[Recorded data]
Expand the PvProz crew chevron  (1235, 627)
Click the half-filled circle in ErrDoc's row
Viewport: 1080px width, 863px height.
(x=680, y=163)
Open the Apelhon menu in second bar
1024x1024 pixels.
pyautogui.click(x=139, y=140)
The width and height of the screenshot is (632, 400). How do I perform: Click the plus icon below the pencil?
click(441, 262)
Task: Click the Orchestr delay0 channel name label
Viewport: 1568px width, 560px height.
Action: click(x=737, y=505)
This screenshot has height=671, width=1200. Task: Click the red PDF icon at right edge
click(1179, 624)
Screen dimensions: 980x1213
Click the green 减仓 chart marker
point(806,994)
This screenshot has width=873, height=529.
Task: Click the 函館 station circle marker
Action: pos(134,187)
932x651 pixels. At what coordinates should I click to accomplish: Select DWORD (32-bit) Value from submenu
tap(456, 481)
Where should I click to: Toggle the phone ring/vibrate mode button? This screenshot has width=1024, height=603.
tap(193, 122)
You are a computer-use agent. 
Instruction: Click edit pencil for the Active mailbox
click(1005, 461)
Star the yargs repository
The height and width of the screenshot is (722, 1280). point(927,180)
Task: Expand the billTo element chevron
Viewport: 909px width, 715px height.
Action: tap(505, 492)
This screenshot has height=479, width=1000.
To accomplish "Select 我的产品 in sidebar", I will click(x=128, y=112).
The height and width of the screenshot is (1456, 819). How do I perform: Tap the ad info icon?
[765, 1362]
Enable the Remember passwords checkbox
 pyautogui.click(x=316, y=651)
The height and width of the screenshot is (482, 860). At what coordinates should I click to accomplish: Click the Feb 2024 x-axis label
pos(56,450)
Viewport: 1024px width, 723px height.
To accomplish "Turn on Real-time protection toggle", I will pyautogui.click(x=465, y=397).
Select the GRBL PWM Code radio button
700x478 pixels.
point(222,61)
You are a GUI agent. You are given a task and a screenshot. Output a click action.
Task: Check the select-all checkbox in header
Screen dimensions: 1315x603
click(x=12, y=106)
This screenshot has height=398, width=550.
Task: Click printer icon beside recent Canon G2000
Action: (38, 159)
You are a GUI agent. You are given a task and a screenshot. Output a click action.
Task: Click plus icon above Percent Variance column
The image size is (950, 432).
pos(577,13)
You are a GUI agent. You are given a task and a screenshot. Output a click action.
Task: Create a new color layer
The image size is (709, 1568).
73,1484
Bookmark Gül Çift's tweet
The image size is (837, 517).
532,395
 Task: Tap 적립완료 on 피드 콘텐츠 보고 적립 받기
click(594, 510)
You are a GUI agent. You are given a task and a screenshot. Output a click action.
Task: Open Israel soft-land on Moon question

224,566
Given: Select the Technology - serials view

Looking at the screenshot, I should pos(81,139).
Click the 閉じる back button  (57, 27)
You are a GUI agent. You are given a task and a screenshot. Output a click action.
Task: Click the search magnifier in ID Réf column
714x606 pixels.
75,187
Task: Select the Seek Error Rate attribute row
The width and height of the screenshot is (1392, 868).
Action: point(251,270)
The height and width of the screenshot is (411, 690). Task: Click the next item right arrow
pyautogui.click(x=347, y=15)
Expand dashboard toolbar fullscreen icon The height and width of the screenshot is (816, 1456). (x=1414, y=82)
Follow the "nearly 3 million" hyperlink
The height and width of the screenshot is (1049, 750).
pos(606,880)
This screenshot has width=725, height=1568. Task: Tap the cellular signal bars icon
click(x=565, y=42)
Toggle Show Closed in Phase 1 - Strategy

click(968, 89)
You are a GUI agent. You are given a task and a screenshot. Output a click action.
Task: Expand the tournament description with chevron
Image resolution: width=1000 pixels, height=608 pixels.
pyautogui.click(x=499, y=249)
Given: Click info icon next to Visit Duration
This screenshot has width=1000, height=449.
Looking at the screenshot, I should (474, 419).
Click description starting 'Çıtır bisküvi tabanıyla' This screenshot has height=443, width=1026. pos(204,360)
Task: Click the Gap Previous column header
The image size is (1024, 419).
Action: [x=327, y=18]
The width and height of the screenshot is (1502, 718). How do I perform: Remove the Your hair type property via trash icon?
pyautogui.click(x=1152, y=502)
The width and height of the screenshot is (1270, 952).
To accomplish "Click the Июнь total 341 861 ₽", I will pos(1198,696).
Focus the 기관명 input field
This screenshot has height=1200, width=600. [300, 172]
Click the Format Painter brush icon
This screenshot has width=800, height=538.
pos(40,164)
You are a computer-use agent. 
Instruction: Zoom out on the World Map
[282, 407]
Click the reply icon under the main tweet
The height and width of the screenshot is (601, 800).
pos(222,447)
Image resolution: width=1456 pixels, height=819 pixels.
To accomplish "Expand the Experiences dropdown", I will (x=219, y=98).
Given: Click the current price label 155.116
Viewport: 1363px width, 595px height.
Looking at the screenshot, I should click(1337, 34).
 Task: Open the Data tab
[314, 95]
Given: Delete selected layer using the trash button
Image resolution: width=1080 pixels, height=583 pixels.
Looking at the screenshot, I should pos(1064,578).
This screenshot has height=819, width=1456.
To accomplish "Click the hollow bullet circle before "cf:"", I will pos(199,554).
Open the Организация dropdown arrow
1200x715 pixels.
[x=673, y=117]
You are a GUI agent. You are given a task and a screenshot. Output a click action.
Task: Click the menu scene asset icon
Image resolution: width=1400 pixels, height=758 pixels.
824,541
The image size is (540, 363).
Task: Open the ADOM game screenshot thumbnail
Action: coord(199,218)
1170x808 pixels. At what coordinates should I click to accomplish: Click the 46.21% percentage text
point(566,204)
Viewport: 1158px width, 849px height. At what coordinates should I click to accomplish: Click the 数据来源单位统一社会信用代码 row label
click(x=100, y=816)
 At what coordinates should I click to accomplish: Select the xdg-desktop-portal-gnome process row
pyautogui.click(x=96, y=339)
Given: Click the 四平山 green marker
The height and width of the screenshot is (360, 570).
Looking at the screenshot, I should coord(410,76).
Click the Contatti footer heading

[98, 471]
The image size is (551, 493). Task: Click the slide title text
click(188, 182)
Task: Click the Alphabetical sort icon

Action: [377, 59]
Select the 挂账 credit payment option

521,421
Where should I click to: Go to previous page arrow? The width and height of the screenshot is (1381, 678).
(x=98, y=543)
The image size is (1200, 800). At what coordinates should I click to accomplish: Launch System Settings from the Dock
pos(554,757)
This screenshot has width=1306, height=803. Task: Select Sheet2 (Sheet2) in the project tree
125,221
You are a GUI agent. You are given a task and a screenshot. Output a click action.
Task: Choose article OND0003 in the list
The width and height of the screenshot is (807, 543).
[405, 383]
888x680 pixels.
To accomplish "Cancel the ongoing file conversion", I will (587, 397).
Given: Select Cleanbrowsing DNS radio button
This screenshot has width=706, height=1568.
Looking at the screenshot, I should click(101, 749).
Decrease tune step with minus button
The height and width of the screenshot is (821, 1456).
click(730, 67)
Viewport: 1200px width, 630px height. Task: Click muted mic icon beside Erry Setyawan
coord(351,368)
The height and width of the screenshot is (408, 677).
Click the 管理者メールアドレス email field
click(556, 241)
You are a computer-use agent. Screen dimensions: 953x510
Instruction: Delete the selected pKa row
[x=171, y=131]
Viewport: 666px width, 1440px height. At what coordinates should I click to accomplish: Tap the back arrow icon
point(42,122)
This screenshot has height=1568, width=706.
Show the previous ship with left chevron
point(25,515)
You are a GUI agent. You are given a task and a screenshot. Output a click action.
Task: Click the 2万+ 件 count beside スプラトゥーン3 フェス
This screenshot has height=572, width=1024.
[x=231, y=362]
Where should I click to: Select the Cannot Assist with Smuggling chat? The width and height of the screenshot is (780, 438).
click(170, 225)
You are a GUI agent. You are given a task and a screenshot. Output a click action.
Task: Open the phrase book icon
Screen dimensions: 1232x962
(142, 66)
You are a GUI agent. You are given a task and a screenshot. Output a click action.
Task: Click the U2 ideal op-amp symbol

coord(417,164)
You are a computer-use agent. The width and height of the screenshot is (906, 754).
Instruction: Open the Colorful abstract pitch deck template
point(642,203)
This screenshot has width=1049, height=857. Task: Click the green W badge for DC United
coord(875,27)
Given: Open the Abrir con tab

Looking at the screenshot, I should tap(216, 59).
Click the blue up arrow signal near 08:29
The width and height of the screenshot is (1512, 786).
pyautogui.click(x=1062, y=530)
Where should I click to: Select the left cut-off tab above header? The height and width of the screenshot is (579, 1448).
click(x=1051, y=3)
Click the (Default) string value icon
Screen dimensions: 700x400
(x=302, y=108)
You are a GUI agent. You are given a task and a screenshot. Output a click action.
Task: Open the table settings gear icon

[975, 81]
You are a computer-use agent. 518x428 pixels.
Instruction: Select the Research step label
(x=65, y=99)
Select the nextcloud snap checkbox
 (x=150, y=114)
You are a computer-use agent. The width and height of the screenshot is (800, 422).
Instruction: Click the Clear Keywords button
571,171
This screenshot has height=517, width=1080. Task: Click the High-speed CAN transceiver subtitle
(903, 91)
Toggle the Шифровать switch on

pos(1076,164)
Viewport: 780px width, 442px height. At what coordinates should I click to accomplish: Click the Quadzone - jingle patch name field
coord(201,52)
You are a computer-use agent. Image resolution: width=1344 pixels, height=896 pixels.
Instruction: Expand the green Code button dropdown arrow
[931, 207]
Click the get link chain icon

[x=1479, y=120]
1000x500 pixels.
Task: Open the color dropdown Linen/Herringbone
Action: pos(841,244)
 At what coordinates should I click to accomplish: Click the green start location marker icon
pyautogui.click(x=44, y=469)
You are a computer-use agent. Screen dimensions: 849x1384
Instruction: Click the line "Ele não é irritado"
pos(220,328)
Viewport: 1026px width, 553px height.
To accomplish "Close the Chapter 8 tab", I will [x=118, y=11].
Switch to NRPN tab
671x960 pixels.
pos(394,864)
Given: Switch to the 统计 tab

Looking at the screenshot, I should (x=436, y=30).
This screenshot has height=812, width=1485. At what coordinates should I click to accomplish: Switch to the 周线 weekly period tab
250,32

- Aim of the task:
Each line in which the string "layer" is found must be copied from the data.

- Solution to this task:
Task: Create a new color layer
Given: Delete selected layer using the trash button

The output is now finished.